Repubblica 8.6.16
Belahattin Demirtas, capo della principale formazione curda, il Partito democratico dei popoli,
“È Erdogan a volere lo scontro la Ue non abbandoni noi curdi”
I conservatori di ispirazione religiosa vogliono cancellare persino la memoria delle diversità etniche
Non si possono chiudere gli occhi di fronte ai massacri nelle nostre città per l’emergenza migranti
intervista di Marco Ansaldo
«Chiedo
 ai leader dei partiti turchi rappresentati in Parlamento: riuniamoci 
insieme, noi quattro, in un vertice che ha lo scopo di fermare il sangue
 che sta scorrendo nel nostro paese. Se a quel punto non riusciamo a 
risolvere il problema come vorremmo, allora dobbiamo dimetterci tutti». È
 un’altra giornata di sangue, rabbia e accuse, in Turchia. E Selahattin 
Demirtas, capo della principale formazione curda, il Partito democratico
 dei popoli, è teso e serio. Dopo l’ennesimo attentato a Istanbul, e la 
recente revoca dell’immunità parlamentare che colpisce soprattutto i 
deputati curdi, sul suo capo pendono 75 procedimenti, fra cui quello 
terribile di contiguità al terrorismo. Ma Demirtas non è affatto un capo
 guerrigliero, accusa che rigetta come tutti i suoi colleghi 
nell’Assemblea di Ankara, ma solo il leader di una compagine che 
raccoglie oltre il 10 per cento dei voti.
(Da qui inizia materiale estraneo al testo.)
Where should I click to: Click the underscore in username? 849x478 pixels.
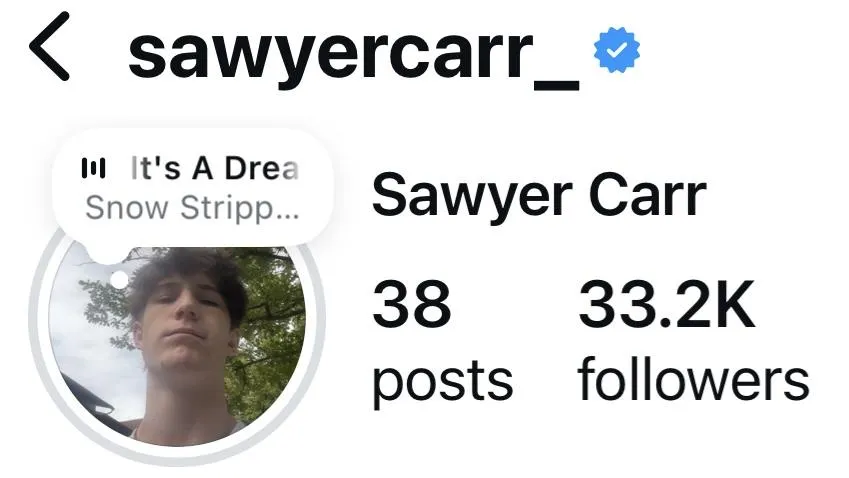coord(557,86)
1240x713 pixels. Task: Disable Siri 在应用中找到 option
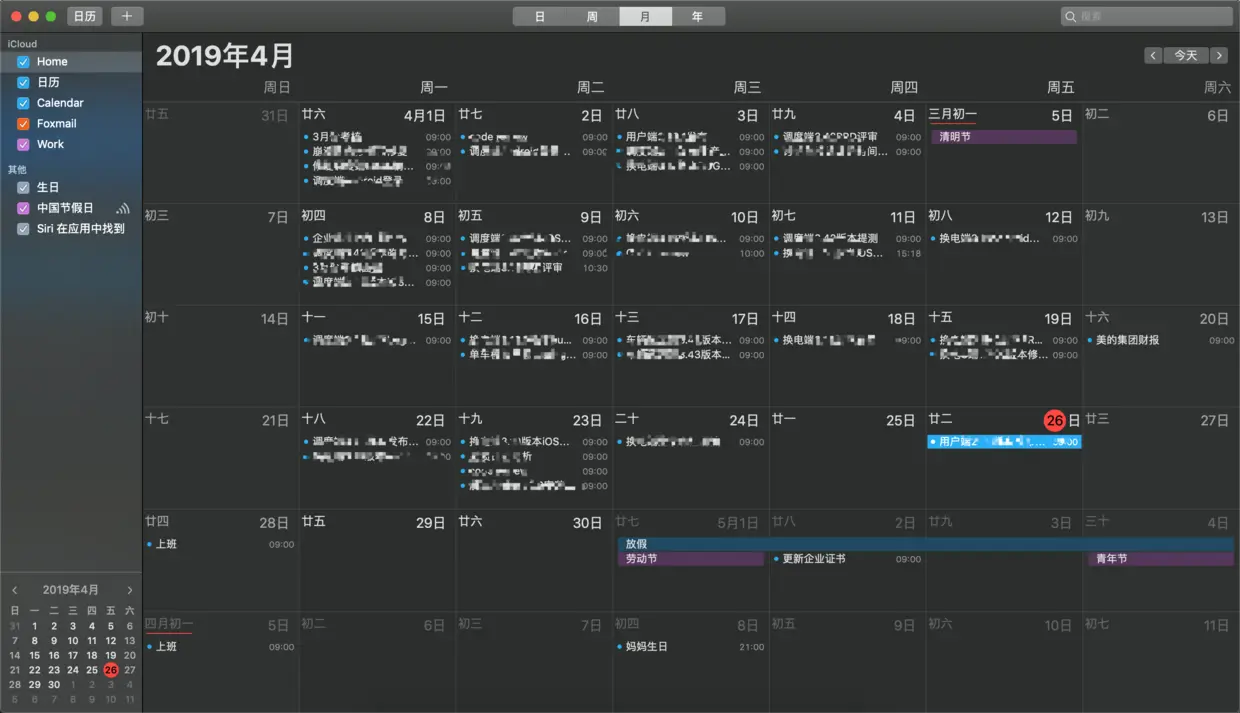22,229
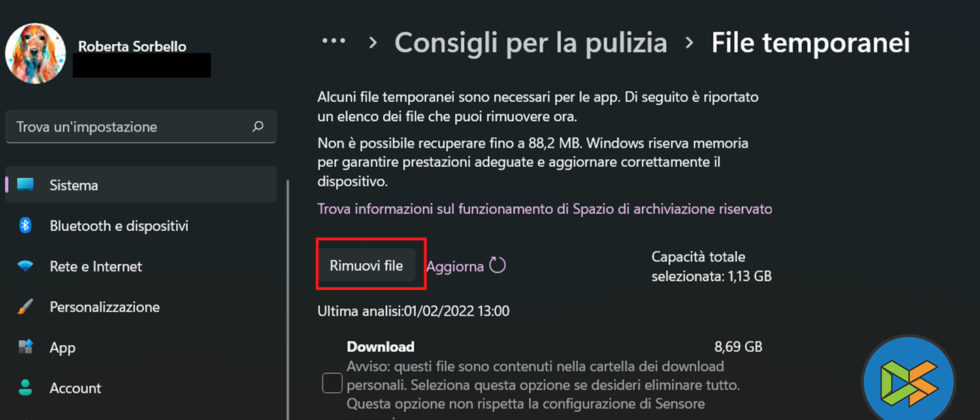Click the Rete e Internet wifi icon
980x420 pixels.
pyautogui.click(x=26, y=267)
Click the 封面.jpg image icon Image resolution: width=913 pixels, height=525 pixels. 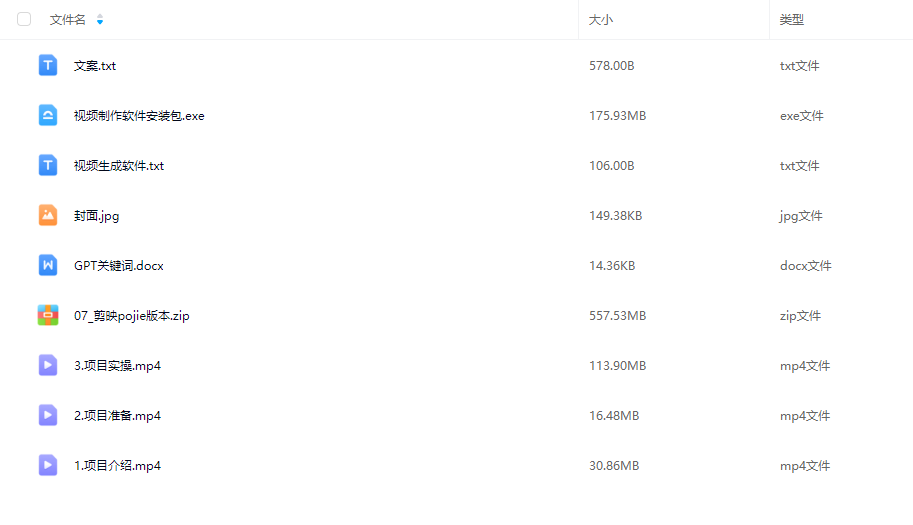[x=48, y=216]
E infatti il giovane avvocato 
esperto in diritti umani continua a essere il politico curdo più 
apprezzato dai cittadini democratici in Turchia, che ne stimano la 
chiarezza e la visione. Dicono che è lui, in realtà, il vero liberale 
nel paese, e lo considerano anzi l’oppositore principale di un capo 
dello Stato che bollano ormai come autocrate, come spiega lui stesso.
Selahattin
 Demirtas, il momento è tremendo a Istanbul e in Turchia. E le accuse 
contro i curdi, che pure soffrono una guerra nel loro territorio, 
stretti fra l’esercito e il Pkk, pure. Ma secondo lei, a che cosa punta 
realmente Erdogan?
«A eliminare i curdi. A togliere le diversità etniche che invece arricchiscono la Turchia».
Addirittura?
«Mi
 sembra chiaro. Vuole colpire la memoria curda. Non solo quindi il Pkk 
(il Partito dei lavoratori del Kurdistan, considerato fuorilegge in 
Turchia e in Europa, ndr), ma i sindacati, la società civile, tutte le 
rappresentanze politiche curde. Va fermato. Ma l’Ue lo lascia fare».
L’Europa
 però ha raggiunto un accordo faticoso con Ankara, che ora sembra dare 
frutti nel bloccare l’afflusso di migranti. Come si può pretendere 
adesso di bloccare questa intesa?
«Ho recentemente terminato un 
giro europeo che mi ha portato in Germania, in Norvegia e anche in 
Italia, a Milano, dove ho affrontato la questione dei cambiamenti in 
atto nelle zone curde. La Germania di Angela Merkel non deve chiudere 
gli occhi sui crimini di Erdogan, anche se si sente in difficoltà sugli 
immigrati. Così si rischia di lasciare campo libero ai progetti 
illiberali di Erdogan. Questo è un errore molto grave che l’Europa sta 
compiendo».
Lei che cosa propone?
«Di non abbassare lo 
sguardo sui massacri che avvengono ogni giorno nelle città curde, con 
l’esercito che proclama il coprifuoco e uccide i civili, fra cui molti 
bambini. Da voi manca del tutto l’informazione su questo. Allora, dovete
 tenere gli occhi aperti sullo stato della democrazia in Turchia. Perché
 stiamo scivolando verso la guerra civile».
La guerra civile?
«Sì,
 la situazione peggiora di giorno in giorno, e non c’è modo di uscirne 
per ora, nulla di positivo. Il governo dei conservatori di ispirazione 
religiosa non accetta alcuna soluzione sul processo di pace con i 
curdi».
Ma perché è saltato tutto? Solo pochi anni fa lo stesso 
Erdogan aveva spedito il suo capo dell’intelligence, Hakan Fidan, 
nell’isola-prigione dove è confinato il leader del Pkk, Abdullah Ocalan,
 proprio per negoziare.
«Il processo di pace è stato una cosa 
positiva per Erdogan perché, per motivi elettorali, a quel tempo voleva i
 voti dei curdi. Ma le richieste del nostro popolo erano precise: fare 
la Costituzione civile, cacciare il fascismo imperante e arrivare alla 
piena democrazia. Erdogan invece punta a un nazionalismo islamico. Così 
si è accordato nuovamente con i militari e la guerra è ripresa, ancora 
più sanguinosa che nel passato, com’è evidente ora».
In Turchia lo
 stato dell’informazione non è certo splendente: i giornali continuano a
 chiudere. La gente conosce veramente quello che sta succedendo?
«Non
 sempre, purtroppo. I quotidiani favorevoli a una Turchia democratica 
soffrono, e in più i governi dell’Unione Europea sembrano compiacere 
Erdogan. I nostri leader politici si confrontano direttamente con il 
presidente, mentre da un punto di vista istituzionale non dovrebbero 
nemmeno dialogare con lui, bensì con il premier. Io ad esempio faccio 
così».
Lei ha speranze per il suo paese?
«Certo che ho speranze. Erdogan oggi è il più grande ostacolo alla pace. Però, non governerà per sempre».